What to do:
Exactly the lines from the one containing "Where should I click to: Check" through the end of the data, and nothing more, should be retyped; pictures stay out.

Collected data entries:

------------------------

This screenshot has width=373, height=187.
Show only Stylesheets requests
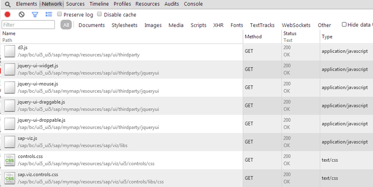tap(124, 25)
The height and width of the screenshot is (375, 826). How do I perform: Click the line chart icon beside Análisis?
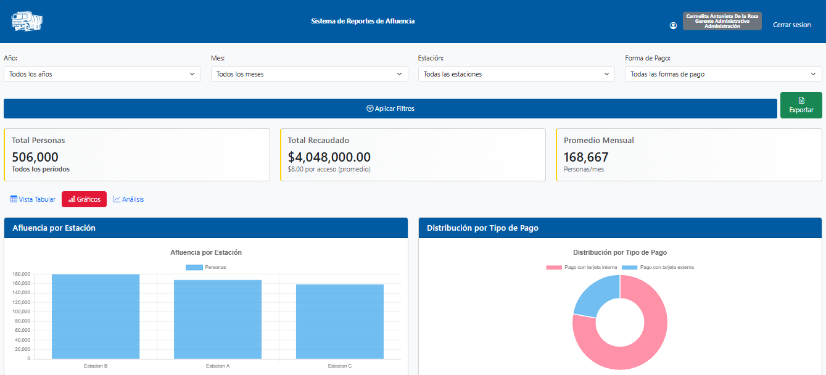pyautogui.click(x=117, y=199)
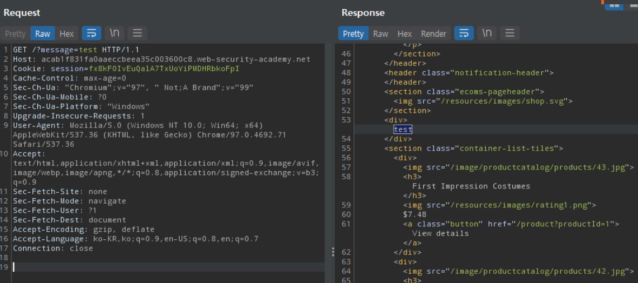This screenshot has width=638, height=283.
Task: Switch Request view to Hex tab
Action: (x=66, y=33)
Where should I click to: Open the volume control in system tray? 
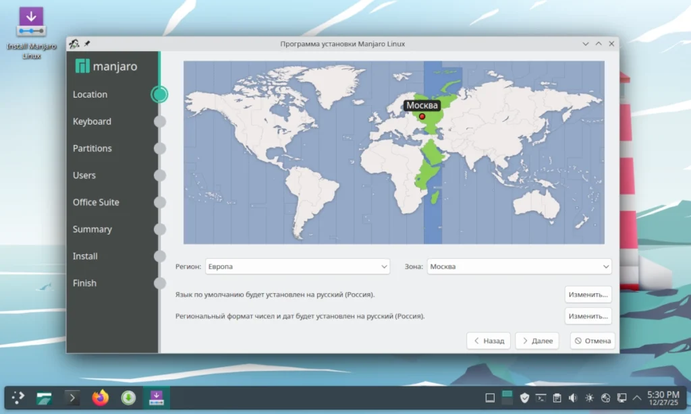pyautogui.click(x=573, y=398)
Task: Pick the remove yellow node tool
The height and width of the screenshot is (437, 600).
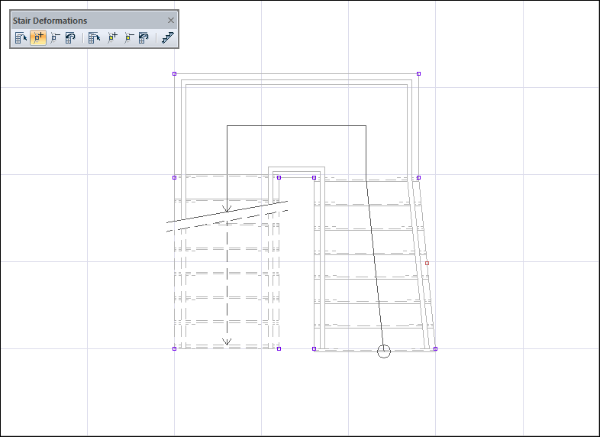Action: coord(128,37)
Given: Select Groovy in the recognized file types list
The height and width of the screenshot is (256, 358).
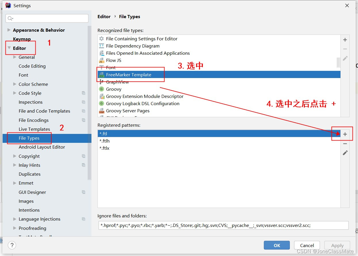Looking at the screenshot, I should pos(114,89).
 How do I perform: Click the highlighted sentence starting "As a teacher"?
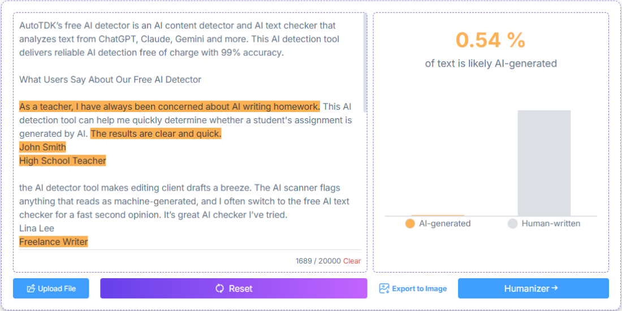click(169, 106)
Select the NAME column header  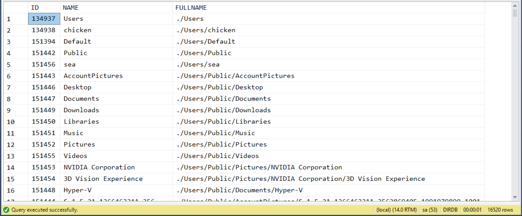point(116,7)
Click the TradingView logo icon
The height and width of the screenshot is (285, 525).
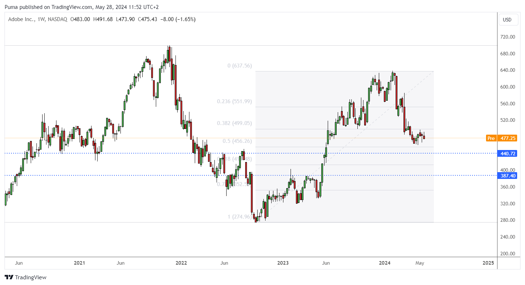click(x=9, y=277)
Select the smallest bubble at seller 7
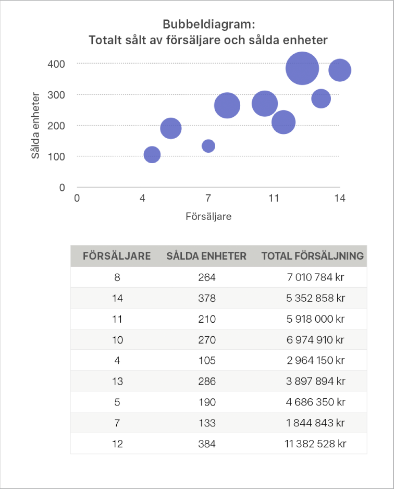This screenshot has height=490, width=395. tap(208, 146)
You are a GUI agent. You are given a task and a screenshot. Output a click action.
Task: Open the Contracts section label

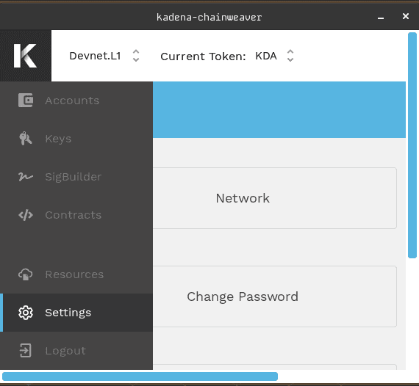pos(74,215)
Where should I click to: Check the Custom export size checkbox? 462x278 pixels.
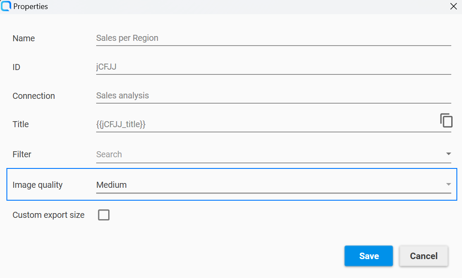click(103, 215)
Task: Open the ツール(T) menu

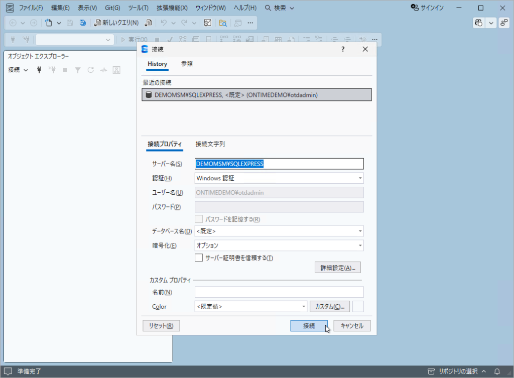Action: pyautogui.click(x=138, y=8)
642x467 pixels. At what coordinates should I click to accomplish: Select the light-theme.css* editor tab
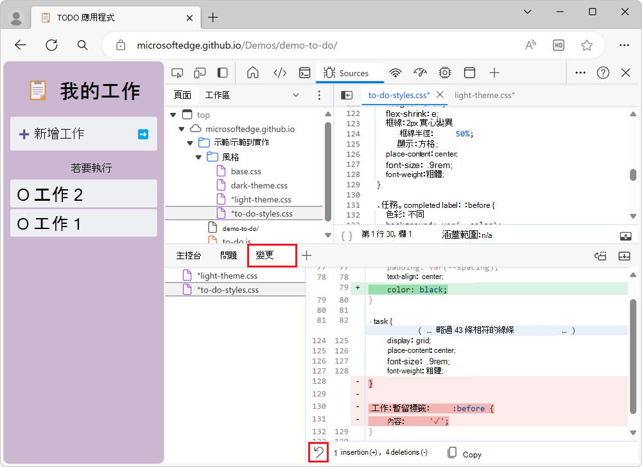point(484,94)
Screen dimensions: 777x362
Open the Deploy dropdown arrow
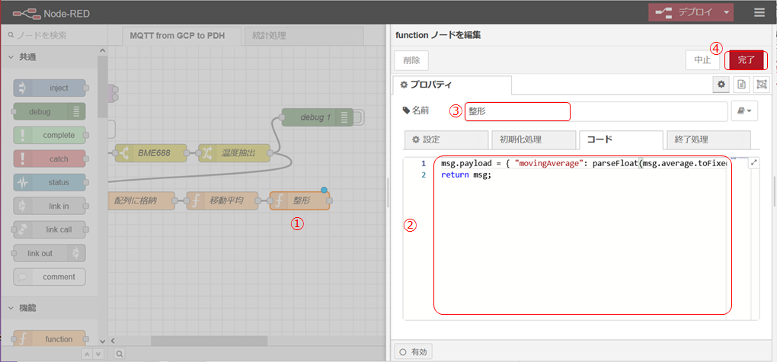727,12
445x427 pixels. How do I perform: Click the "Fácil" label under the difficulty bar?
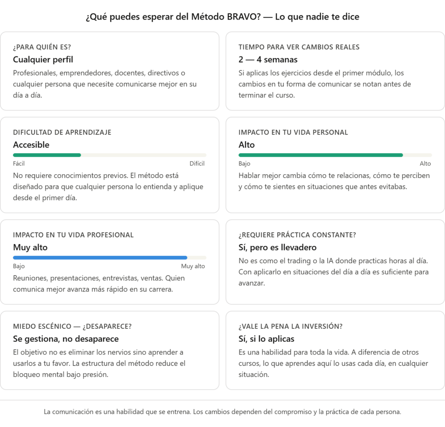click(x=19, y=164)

------------------------

Result of this task:
Where should I click to: Check the Custom export size checkbox? 462x278 pixels.
click(103, 215)
Task: Open the ツール(T) menu

Action: pyautogui.click(x=138, y=8)
642x467 pixels. At what coordinates should I click to accomplish: Select the light-theme.css* editor tab
point(484,94)
Screen dimensions: 777x362
Open the Deploy dropdown arrow
727,12
445x427 pixels. How do I perform: Click the "Fácil" label under the difficulty bar?
click(x=19, y=164)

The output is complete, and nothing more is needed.